▶ _GIVEN DATA_

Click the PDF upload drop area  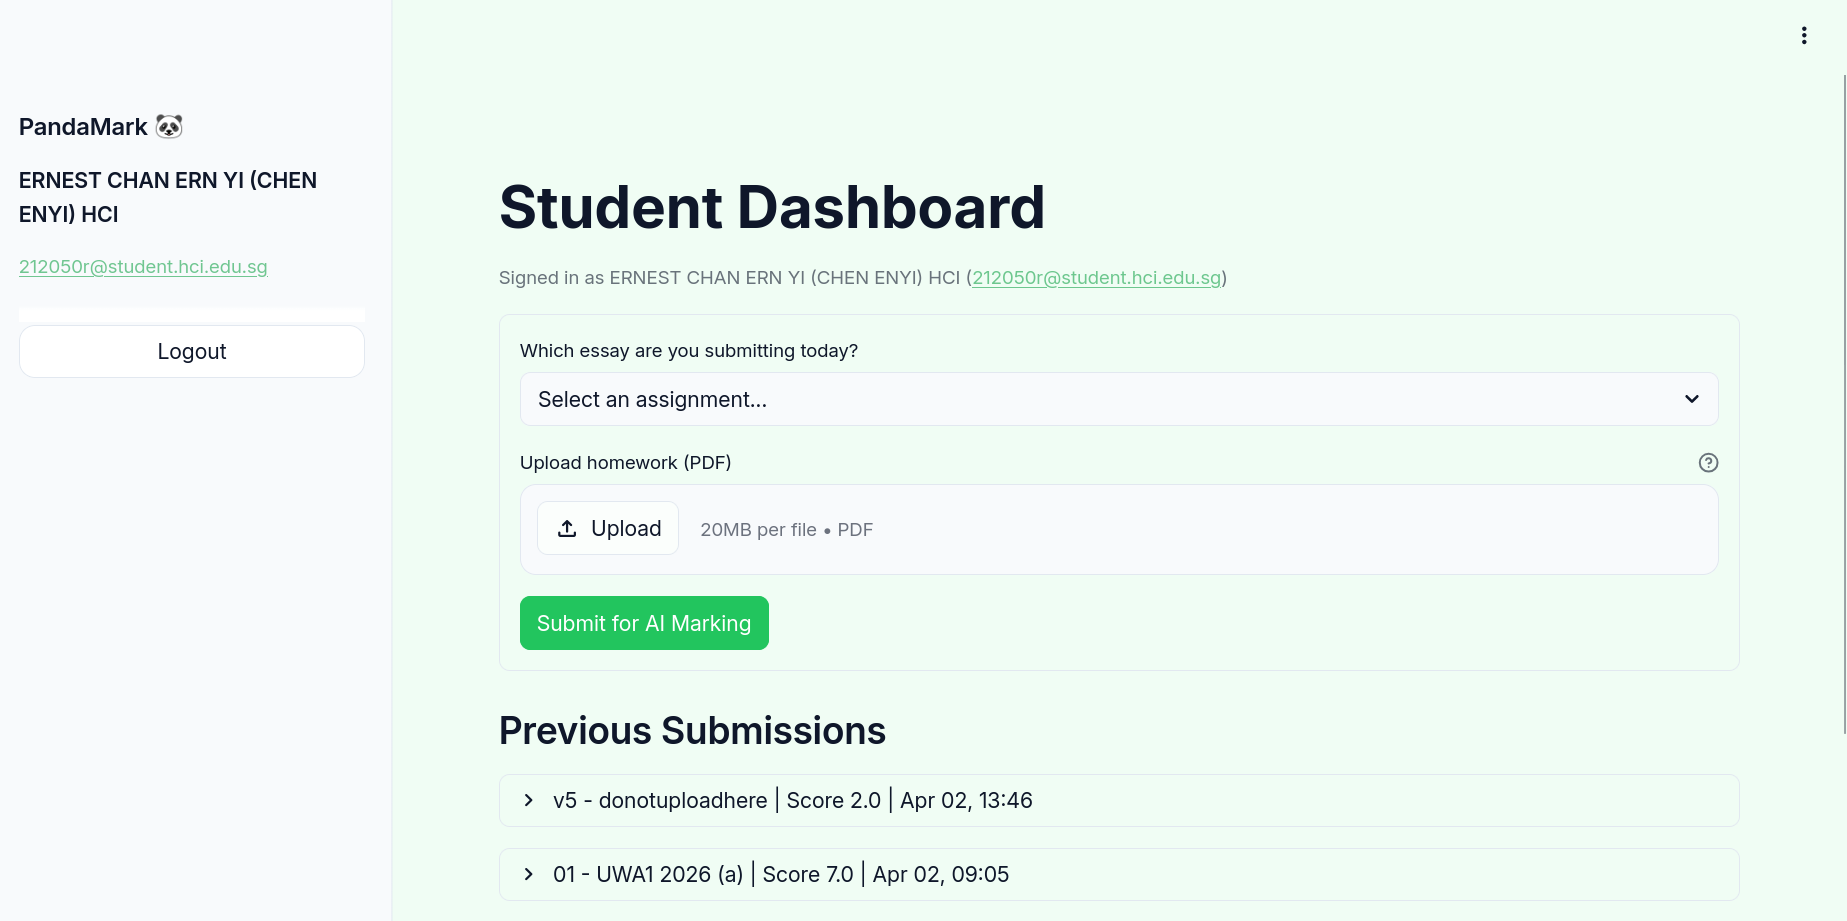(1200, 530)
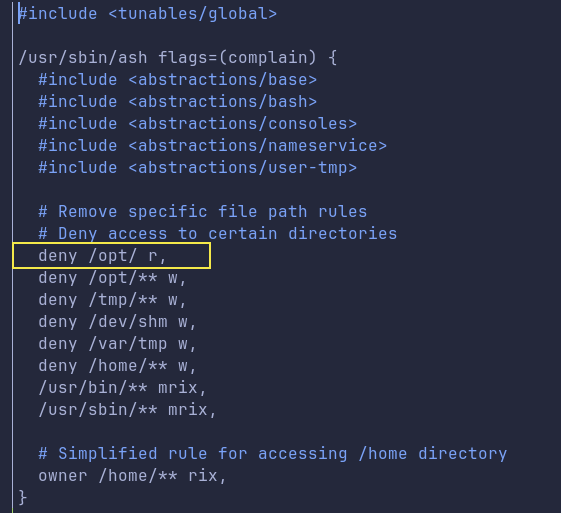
...
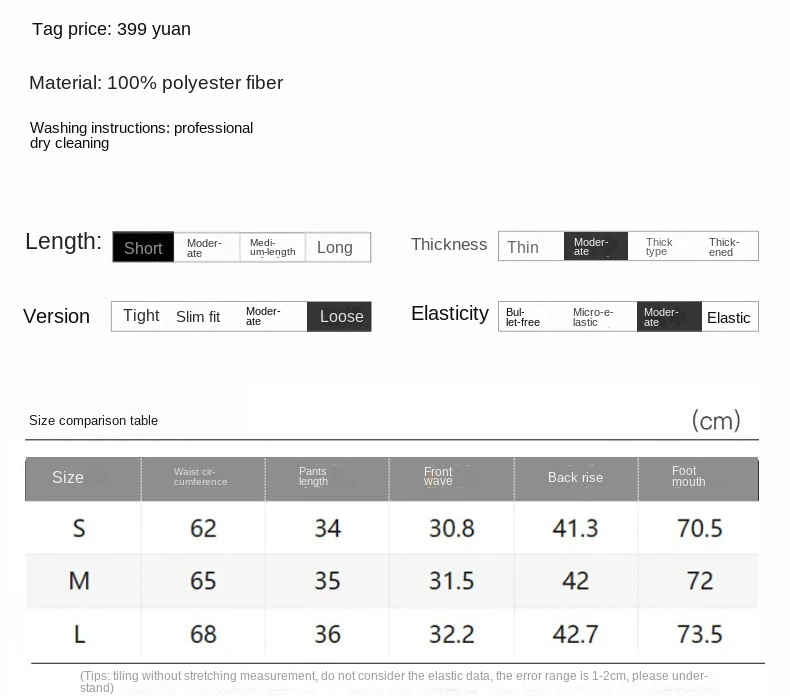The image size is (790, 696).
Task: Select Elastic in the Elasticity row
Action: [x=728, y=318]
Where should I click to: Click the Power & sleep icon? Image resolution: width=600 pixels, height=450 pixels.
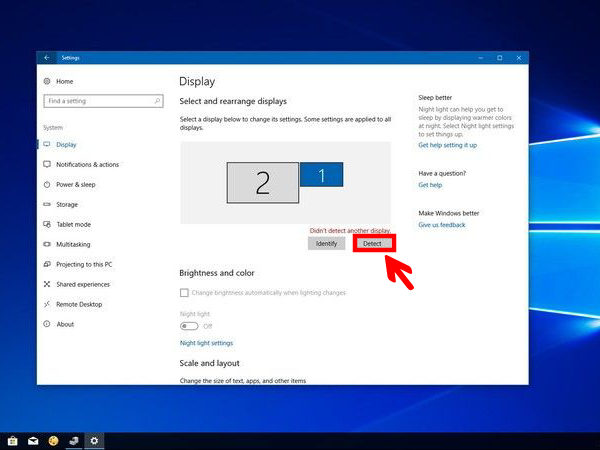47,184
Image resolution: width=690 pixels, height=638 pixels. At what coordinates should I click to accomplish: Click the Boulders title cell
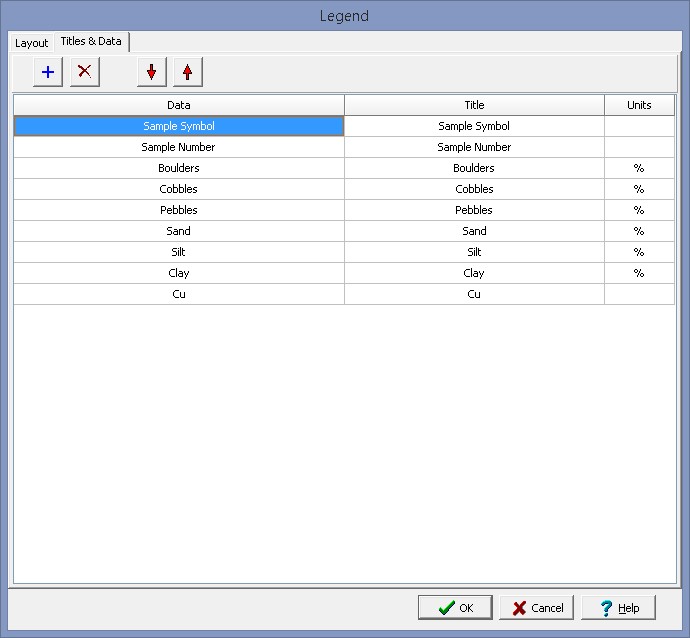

▶ _TASK DIRECTIONS_
Reproduce the data above exactly, but only the lines from the one showing "Where should I" through the one showing "Image resolution: width=690", with both ends kept and the pictures left out.

▶ _SOLUTION TO THIS PROBLEM_
Where should I click to: Click the Power & sleep icon? Image resolution: width=600 pixels, height=450 pixels.
47,184
Image resolution: width=690 pixels, height=638 pixels. At what coordinates should I click to accomplish: Click the Boulders title cell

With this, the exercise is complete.